> **RECORDS PROVIDED**
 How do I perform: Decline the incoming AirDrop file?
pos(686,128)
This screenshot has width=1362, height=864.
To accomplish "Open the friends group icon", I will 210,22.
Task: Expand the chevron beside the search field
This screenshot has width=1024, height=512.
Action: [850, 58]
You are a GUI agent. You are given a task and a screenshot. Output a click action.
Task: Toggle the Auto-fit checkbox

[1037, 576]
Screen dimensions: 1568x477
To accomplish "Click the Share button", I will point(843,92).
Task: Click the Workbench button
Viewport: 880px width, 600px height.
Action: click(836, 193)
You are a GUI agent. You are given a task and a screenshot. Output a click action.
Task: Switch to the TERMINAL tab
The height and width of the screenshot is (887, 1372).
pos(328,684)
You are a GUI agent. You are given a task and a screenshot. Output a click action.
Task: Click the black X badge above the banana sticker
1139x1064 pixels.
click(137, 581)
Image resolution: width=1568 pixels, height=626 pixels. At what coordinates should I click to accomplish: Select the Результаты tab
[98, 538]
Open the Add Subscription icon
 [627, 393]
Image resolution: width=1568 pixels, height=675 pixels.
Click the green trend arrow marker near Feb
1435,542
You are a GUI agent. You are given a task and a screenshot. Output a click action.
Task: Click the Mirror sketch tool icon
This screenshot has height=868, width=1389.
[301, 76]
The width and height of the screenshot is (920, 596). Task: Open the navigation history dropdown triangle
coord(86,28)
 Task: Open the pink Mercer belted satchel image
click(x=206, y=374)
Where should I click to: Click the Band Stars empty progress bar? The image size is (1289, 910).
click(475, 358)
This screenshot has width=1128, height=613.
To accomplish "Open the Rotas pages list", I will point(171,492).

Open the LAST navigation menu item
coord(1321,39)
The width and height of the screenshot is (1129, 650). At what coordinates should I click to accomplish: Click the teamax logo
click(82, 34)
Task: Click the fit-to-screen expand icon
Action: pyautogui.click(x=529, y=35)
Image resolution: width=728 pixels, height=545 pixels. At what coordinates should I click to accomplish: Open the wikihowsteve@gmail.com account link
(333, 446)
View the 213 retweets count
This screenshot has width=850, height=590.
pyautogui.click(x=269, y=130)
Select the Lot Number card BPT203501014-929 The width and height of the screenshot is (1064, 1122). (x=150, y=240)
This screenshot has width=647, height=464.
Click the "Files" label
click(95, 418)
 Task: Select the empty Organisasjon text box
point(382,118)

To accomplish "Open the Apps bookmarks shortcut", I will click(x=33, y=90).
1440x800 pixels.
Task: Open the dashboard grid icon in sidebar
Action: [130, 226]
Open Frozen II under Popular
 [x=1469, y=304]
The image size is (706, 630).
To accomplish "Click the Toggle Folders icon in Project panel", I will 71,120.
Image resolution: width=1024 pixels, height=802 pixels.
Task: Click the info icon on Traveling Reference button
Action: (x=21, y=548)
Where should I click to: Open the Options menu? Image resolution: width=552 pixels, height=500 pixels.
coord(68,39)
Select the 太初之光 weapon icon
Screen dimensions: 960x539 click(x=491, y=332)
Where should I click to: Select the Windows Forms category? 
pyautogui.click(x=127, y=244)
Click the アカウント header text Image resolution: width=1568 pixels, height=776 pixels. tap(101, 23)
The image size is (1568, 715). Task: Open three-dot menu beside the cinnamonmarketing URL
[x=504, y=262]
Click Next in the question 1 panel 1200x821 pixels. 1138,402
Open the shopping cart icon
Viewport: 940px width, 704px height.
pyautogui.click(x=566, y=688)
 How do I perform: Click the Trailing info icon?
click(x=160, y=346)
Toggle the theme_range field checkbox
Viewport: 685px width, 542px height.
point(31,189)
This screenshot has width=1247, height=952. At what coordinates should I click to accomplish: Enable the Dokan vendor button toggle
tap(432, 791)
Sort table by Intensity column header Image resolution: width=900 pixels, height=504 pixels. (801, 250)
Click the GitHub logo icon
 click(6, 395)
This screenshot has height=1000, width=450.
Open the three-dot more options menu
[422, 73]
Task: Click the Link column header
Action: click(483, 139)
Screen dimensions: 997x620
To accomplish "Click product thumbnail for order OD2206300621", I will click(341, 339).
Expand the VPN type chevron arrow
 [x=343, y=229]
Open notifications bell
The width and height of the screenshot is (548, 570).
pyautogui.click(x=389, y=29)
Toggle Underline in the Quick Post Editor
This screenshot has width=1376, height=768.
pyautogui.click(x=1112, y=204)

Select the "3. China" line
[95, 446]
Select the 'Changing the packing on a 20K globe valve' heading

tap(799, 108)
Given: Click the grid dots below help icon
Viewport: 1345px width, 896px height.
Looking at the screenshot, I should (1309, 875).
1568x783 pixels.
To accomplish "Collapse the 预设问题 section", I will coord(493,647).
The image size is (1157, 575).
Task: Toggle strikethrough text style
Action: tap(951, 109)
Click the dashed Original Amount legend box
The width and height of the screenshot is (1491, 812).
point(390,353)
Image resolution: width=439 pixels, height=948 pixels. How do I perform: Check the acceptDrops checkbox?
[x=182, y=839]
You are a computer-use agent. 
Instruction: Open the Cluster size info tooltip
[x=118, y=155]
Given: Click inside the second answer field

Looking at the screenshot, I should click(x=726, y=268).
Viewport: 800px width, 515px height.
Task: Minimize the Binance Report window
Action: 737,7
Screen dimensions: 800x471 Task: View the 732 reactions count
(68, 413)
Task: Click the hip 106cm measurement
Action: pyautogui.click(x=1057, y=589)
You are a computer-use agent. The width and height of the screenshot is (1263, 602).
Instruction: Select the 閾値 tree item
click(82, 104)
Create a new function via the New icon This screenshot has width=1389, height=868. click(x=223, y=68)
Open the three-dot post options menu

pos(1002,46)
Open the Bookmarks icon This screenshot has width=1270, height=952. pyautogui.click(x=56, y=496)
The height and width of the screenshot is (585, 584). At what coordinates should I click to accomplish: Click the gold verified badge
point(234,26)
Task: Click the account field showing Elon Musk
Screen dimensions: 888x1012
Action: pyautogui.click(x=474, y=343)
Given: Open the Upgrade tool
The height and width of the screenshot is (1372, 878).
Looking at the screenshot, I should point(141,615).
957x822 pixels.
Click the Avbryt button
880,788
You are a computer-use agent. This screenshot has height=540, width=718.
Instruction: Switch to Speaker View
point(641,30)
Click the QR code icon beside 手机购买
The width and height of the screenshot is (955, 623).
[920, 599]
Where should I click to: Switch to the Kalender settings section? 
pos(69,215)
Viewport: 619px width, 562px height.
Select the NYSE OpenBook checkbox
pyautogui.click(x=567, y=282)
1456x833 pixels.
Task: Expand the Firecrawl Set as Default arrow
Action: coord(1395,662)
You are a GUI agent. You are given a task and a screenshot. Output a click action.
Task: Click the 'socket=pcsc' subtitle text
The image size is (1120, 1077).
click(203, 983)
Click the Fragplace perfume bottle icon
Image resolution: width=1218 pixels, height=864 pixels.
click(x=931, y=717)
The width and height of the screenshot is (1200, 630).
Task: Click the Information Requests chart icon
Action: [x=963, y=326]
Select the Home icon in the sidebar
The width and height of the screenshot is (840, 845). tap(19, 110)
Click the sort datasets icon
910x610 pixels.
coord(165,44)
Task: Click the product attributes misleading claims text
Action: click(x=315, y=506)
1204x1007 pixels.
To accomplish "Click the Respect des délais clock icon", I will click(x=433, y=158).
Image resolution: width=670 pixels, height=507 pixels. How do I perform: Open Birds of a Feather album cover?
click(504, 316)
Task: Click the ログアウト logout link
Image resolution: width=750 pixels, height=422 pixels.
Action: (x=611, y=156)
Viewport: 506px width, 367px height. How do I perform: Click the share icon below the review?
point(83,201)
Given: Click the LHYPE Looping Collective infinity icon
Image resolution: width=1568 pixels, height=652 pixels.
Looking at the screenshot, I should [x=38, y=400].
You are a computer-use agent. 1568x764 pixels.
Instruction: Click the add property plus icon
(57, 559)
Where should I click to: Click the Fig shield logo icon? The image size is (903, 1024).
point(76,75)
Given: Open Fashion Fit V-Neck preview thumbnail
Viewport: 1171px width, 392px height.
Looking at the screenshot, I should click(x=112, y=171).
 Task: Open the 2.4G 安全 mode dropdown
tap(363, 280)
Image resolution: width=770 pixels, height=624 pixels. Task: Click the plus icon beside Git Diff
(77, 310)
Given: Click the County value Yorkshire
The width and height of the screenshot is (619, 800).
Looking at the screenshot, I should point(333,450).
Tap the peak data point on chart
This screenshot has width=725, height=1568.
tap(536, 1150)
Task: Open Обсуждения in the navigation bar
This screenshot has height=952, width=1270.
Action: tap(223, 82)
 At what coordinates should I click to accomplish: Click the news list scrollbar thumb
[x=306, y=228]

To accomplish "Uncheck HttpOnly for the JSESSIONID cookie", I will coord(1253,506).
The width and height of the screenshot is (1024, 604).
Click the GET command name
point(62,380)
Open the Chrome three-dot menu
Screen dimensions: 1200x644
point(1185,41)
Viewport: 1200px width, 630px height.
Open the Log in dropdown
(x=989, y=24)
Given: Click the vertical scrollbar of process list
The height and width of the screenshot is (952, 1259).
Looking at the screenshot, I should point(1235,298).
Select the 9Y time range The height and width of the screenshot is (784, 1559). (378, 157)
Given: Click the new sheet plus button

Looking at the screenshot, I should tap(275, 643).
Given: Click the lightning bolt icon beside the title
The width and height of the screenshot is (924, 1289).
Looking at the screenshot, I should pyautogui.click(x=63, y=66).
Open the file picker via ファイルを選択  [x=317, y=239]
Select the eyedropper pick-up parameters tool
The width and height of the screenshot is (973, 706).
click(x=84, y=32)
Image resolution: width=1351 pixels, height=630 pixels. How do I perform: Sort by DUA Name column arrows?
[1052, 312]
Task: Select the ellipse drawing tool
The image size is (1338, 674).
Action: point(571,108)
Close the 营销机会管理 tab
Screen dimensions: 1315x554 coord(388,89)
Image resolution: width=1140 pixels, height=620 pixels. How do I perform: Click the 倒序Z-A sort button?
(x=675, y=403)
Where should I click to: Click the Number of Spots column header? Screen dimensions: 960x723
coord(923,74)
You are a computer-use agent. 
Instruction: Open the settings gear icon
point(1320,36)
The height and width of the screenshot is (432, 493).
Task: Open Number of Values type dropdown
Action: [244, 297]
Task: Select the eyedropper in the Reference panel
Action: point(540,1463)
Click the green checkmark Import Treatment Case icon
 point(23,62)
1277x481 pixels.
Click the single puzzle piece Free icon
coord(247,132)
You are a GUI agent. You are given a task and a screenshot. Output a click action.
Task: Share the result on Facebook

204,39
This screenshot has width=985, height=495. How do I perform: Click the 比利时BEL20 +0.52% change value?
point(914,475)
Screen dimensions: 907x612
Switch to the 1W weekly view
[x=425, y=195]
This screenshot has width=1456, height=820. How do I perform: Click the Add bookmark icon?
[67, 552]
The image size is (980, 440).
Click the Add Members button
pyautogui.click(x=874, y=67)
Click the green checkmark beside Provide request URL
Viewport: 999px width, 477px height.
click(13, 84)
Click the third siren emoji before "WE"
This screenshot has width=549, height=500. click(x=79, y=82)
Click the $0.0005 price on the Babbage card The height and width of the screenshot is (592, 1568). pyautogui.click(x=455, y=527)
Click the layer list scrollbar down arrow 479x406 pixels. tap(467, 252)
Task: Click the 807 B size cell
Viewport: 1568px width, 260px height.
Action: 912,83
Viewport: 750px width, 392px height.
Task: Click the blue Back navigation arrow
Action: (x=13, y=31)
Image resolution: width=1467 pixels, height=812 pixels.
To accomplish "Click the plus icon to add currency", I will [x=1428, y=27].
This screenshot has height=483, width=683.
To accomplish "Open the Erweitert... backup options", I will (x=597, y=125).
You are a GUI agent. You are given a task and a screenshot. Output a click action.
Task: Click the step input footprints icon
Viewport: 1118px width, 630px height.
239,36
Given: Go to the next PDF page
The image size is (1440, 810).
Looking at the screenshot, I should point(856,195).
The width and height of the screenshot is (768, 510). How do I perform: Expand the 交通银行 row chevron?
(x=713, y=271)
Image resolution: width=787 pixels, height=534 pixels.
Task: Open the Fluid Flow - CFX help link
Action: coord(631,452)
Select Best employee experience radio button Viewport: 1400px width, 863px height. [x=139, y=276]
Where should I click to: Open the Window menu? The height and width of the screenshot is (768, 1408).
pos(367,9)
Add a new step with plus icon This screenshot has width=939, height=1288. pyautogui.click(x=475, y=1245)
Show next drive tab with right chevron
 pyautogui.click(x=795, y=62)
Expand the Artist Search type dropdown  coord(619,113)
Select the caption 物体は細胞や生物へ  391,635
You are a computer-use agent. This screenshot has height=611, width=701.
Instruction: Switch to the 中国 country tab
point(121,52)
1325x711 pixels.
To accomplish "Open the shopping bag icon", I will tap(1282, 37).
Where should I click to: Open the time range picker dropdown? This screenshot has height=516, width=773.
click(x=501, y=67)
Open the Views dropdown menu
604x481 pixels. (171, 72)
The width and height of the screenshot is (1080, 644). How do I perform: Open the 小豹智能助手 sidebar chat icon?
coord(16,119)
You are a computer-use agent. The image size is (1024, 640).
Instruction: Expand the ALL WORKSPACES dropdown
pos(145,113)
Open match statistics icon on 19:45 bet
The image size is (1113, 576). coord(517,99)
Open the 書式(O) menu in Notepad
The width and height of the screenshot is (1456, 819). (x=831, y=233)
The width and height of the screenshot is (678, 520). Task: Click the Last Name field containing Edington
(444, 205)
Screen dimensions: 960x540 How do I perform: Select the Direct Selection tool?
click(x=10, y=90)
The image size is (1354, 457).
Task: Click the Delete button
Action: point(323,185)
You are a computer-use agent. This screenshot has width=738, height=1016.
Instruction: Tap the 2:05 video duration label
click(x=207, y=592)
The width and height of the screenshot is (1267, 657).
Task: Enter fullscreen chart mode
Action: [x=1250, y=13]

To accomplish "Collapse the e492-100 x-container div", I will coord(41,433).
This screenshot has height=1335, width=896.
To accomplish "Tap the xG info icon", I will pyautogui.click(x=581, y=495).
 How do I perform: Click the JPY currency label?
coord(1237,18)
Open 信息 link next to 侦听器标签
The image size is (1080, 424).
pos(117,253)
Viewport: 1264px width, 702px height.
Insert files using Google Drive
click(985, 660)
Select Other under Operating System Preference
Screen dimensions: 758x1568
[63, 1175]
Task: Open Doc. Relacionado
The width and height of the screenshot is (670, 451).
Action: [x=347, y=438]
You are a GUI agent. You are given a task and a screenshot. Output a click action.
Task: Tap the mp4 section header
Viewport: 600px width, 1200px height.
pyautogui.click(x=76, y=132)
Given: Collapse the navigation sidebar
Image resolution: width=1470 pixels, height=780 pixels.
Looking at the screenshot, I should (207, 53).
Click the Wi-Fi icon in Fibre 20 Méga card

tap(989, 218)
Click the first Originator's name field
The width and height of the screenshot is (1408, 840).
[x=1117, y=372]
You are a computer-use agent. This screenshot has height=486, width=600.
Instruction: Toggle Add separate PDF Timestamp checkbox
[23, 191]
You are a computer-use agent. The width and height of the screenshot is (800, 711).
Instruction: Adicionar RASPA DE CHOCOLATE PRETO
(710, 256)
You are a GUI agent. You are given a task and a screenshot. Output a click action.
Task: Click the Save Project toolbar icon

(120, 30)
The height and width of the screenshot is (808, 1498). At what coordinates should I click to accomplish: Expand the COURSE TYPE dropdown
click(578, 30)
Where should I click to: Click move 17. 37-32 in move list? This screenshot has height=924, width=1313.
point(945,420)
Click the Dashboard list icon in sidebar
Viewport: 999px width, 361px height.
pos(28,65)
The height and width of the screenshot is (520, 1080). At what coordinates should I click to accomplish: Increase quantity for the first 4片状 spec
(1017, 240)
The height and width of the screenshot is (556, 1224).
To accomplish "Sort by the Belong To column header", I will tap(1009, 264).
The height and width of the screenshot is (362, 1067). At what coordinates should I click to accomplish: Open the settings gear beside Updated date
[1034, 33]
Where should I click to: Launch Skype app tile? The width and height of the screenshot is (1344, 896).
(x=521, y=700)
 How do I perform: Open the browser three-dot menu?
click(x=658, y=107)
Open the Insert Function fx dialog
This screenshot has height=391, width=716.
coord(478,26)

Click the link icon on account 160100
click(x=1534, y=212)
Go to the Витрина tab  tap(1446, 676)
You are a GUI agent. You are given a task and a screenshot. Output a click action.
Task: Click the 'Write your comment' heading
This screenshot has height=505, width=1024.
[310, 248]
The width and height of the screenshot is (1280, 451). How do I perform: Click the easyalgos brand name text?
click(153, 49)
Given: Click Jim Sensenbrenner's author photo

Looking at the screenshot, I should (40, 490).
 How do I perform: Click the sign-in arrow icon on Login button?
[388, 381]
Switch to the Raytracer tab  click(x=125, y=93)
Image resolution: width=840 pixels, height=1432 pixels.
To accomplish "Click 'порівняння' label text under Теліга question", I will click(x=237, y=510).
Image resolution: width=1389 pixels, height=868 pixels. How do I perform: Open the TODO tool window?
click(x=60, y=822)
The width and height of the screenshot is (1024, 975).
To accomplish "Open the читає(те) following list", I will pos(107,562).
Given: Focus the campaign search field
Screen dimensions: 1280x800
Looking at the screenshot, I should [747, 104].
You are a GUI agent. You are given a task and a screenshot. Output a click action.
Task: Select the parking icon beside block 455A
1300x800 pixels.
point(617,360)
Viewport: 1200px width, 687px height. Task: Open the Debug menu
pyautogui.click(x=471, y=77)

> **EXERCISE INSTRUCTIONS**
Restate word for word the lines from the one holding "Task: Select the parking" to the end of the listing, both ends included, and nothing more.

> **EXERCISE OUTPUT**
Task: Select the parking icon beside block 455A
1300x800 pixels.
point(617,360)
Viewport: 1200px width, 687px height. Task: Open the Debug menu
pyautogui.click(x=471, y=77)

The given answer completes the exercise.